Se que se puede realizar un control de la velocidad de los motores cc usando pwm, pero no creo que pueda usar esta tecnica con los motores ac. El sistema esta basado en la plataforma arduino, concretamente Arduino mega.

Me gustaría poder controlar electronicamente la velocidad de los ventiladores, para poder ajustarla a voluntad mediante software y que cada vez que se ponga en marcha lo haga mediante una "rampa" con el fin de minimizar el ruido.
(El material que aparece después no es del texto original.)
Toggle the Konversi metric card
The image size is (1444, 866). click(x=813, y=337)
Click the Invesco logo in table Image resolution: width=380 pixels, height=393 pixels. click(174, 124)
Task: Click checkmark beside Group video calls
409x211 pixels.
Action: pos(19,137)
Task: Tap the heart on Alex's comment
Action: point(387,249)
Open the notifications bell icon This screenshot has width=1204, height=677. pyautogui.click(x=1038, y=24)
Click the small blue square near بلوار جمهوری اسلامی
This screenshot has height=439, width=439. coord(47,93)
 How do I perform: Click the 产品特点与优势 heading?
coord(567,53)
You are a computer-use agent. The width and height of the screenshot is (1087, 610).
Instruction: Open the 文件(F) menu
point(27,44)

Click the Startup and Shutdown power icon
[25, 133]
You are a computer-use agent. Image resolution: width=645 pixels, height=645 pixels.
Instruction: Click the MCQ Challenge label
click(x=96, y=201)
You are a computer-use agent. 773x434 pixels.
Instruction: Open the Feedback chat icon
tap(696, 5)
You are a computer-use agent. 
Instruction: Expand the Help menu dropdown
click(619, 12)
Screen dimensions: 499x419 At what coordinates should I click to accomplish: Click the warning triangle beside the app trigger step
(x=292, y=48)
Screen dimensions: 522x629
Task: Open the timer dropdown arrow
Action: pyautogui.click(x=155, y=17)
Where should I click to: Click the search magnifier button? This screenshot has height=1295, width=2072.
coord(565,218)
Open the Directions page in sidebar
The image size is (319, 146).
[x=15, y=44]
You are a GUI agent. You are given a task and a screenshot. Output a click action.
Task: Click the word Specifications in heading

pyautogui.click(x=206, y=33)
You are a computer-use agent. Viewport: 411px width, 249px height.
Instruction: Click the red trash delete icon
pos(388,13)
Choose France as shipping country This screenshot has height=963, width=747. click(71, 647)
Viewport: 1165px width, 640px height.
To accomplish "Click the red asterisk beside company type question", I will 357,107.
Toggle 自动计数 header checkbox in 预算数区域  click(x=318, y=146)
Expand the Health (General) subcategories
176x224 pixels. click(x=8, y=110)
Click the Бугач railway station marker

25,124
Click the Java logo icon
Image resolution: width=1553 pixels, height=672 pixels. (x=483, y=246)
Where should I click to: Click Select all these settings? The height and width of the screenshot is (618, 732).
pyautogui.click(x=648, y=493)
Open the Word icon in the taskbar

conoceis algun integrado que lo facilite? algun circuito que pueda usar de referencia? 


muchisimas gracias!


----------



## Fogonazo (Nov 21, 2009)

Si los motores son de corriente alterna debes manejarlos con un "Variador de frecuencia".
Busca información en el Foro.
Te aclaro que NO es un proyecto fácil de llevar a cabo.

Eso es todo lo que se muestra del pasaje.